What the answer must hold is the line containing "Given: Click the 西藏 region link" and all lines after it through the end of the listing, copied exactly, with pictures left out.

**Data provided**
======
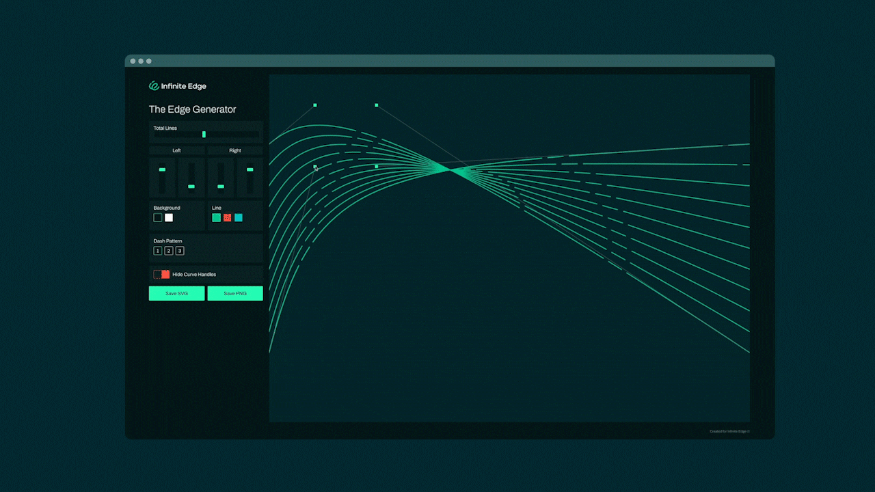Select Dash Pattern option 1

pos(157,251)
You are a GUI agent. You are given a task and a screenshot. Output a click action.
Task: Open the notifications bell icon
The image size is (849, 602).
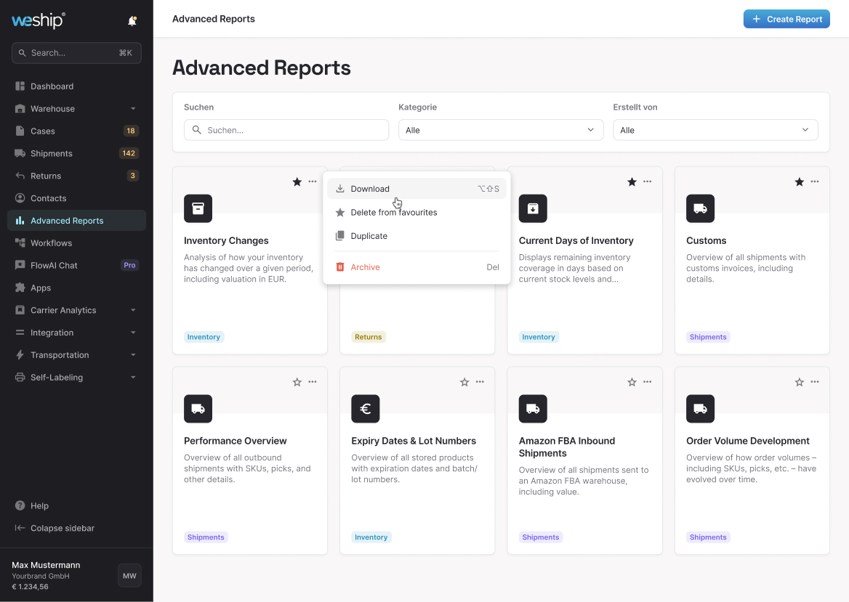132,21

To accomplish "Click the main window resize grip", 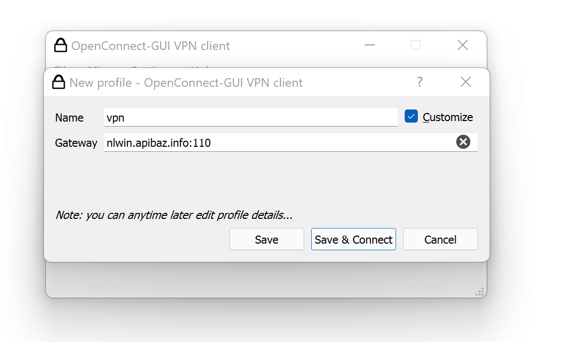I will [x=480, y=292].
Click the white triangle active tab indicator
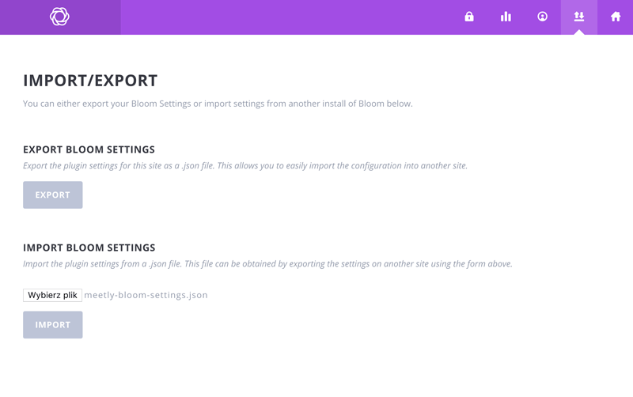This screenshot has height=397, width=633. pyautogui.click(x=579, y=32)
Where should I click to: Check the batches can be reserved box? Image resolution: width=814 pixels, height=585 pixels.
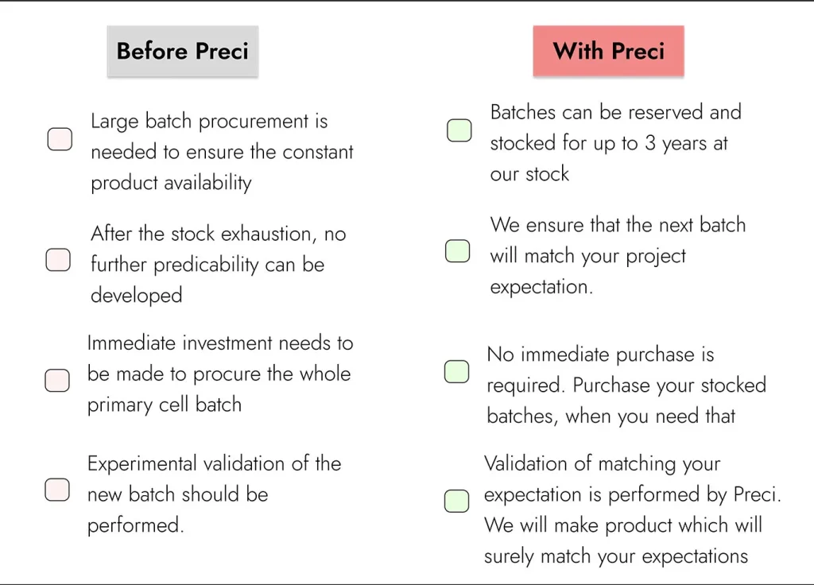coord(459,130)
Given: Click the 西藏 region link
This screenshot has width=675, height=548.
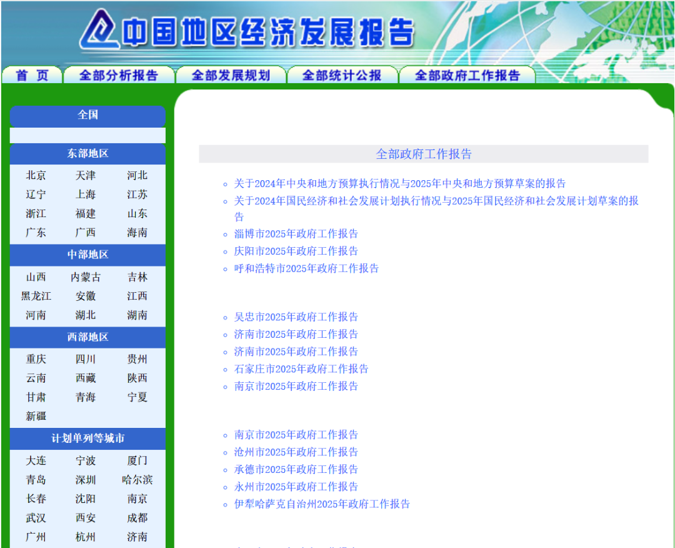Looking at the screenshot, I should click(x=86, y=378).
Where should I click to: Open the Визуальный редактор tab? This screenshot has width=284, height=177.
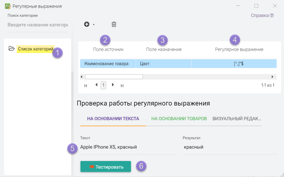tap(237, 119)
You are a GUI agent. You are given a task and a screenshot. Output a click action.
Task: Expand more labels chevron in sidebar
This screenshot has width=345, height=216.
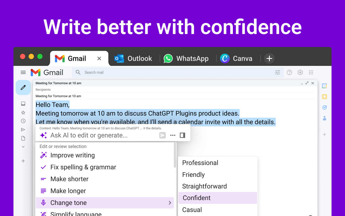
======
**Solution for this exercise**
Given: Click the 西藏 region link
This screenshot has width=675, height=548.
Looking at the screenshot, I should click(x=86, y=378).
Where should I click to: Open the Визуальный редактор tab? This screenshot has width=284, height=177.
tap(237, 119)
You are a GUI agent. You are given a task and a screenshot. Output a click action.
Task: Expand more labels chevron in sidebar
This screenshot has width=345, height=216.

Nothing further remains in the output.